Page 17 of Saving Francesca


  “No. I’m actually a great ass man myself,” Jimmy explains, just to rile her up. “What about you?” he says, turning to Tuba Guy, with that evil/innocent look on his face.

  Tuba Guy looks stricken, and Justine looks like she wants to dig a hole.

  “The piano accordion thing does it for me,” he mumbles quietly.

  Tara, Siobhan, and I look at him proudly. Justine’s face is just about pink.

  The band comes and the music is mindless, but I feel on track with everyone in the room. The whole space is a mosh pit and I sway, courtesy of five hundred other people around me and the alcohol. The world from this perspective is strange, and for a moment I stand in the middle of it and just absorb it. I can smell the dope and the body odors and the beer and the spirits and the puke. I can smell Justine’s perfume as she puts her arms around me and we move to the beat and everything is a strange blur of bodies. I think I imagine it, but this one time when I open my eyes I see Tara and Thomas and I’m sure something’s happening between them, some kind of touch, some kind of look, but it’s gone so quickly and the mirror ball spins and my hair is matted to my forehead. And the way I feel about everyone in my life is so clear. It’s almost like an epiphany.

  Later, we pull Siobhan away from the bartender at the pub, who’s just walked off his shift.

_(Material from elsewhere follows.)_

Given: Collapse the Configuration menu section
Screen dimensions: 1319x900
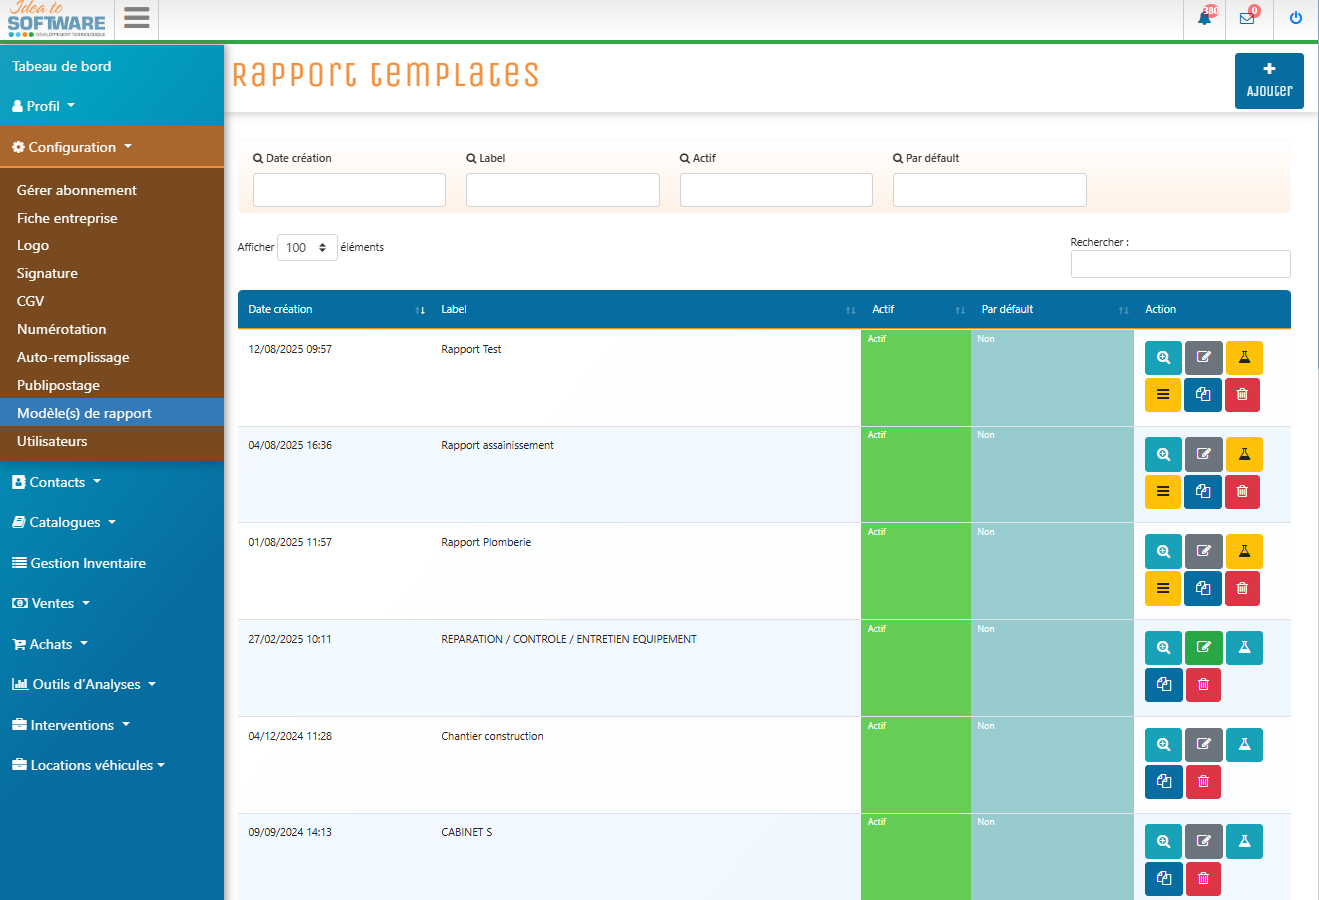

  “What??” she says, looking at us innocently.

  “Can we not go anywhere without you picking up someone?” Tara asks, hailing a cab. We all crawl in.

  “Am I hurting anyone?”

  “Yourself.”

  “How?”

  “You’re the one who gets upset, Siobhan,” Justine says.

  “Only with the name-calling. Not with anything else. That time at the party, it was the name-calling that made me cry.”

  I lean against Justine.

  “Did he kiss you?” I ask.

  “No. I kissed him.”

  We grin at each other.

  The taxi driver pulls into Tara’s street.

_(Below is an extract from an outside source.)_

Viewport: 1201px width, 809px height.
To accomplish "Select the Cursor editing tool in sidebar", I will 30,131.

  “Oh God,” Tara says, quickly yanking off her seat belt. “There’s a police car outside my house.” She’s almost in tears. “Oh God. Something’s happened to my parents.”

  Siobhan grabs her arm. “It’s my father,” she says flatly. “We’re in for it.”

  The taxi stops and none of us move.

  “You have no idea how much trouble I’m going to be in,” Justine says.

  “What’s the worst-case scenario?” Tara asks.

  “Try no weekends for about a month, which means I don’t get to go to Canberra with the orchestra.”

  “Canberra’s not that exciting,” Tara says.

  “Tuba Guy,” I explain.

  She nods, understanding, and we get out of the cab.

  “I’ll tell them it’s my fault,” I say. “I’ll tell them the truth. That this morning I felt like crap, like I could have just walked in front of a bus. . . .”

  “Don’t say that!” Justine says, and under the streetlight, I see tears in her eyes. “Don’t ever think that, Francesca.”

  “Promise,” Tara orders me.

  “Cross your heart,” Siobhan pushes.

  I put my hand on my heart. “I swear on the Holy Bible.”

  They still look tense, and I smile.

  “Chill. You chicks get hot and bothered about anything.”

  I get dropped off home in a police car. Siobhan’s father lectures us all the way about drinking. The epiphany is wearing off and is replaced by a blinder of a headache. I walk into the house and my father is sitting in the kitchen, in the dark. I don’t switch on the light because I don’t want to see the look on his face.

  “You got a card in the mail,” he says. “It’s in your room.”

  I don’t say anything.

  “For your birthday.”

  That’s all he says and I figure it out. Realizing that they missed my birthday, he would have rung me at Justine’s, and that’s how they would have worked out our ploy.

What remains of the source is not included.